▶

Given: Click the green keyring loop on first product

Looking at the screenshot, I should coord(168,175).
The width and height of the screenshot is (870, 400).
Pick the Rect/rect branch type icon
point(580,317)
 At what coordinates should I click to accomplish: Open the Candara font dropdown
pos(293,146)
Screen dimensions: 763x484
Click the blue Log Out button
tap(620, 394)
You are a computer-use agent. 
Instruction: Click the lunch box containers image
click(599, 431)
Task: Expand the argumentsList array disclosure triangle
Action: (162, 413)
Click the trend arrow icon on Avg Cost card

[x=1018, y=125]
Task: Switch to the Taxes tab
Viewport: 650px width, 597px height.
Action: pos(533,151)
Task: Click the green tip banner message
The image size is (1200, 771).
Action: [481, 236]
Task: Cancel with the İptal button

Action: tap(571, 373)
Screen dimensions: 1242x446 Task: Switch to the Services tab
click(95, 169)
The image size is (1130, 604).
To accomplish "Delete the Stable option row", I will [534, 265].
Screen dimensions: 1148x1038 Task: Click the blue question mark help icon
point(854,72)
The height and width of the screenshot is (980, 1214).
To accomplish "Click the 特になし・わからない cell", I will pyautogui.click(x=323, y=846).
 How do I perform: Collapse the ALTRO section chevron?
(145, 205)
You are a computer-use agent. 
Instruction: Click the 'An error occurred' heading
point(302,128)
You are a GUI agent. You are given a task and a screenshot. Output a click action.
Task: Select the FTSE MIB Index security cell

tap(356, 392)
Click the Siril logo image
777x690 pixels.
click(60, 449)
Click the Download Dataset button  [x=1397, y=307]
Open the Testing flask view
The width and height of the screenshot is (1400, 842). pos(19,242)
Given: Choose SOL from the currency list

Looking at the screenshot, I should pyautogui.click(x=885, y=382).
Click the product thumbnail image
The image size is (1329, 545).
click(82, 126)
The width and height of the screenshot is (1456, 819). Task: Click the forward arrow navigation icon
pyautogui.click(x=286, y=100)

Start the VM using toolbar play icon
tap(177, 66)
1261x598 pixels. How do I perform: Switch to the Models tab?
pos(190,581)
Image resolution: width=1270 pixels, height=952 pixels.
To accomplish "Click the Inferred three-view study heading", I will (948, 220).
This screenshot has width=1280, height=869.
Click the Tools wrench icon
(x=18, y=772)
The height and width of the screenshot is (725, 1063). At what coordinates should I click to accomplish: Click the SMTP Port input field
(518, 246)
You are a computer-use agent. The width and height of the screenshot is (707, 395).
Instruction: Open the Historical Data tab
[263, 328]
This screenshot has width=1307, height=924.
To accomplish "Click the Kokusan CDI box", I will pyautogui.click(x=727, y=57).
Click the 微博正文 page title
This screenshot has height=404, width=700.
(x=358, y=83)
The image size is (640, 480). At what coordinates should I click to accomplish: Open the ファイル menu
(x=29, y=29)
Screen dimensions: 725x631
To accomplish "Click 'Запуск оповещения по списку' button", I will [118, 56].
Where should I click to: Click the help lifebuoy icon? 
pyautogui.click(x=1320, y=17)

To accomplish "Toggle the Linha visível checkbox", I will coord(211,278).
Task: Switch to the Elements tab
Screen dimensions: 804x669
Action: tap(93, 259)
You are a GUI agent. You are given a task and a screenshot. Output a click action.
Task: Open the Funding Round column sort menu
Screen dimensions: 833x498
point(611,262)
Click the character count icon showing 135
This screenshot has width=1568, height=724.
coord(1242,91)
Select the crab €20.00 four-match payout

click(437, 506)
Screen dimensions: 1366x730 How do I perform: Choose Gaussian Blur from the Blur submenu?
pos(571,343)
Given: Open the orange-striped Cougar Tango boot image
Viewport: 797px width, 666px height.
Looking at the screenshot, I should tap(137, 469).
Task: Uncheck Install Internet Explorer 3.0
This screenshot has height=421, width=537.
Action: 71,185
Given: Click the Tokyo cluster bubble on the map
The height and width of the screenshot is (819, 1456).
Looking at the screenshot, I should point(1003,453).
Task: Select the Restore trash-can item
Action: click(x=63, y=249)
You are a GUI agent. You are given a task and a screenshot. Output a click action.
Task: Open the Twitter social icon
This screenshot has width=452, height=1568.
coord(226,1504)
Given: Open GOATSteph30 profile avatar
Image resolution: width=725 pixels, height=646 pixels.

◀

Aim of the exercise -> Extract every line of the records above that contains the word "Instruction", matching its case exactly.

Exercise answer ->
Instruction: Click the lunch box containers image
Instruction: Click the 'An error occurred' heading
Instruction: Open the Historical Data tab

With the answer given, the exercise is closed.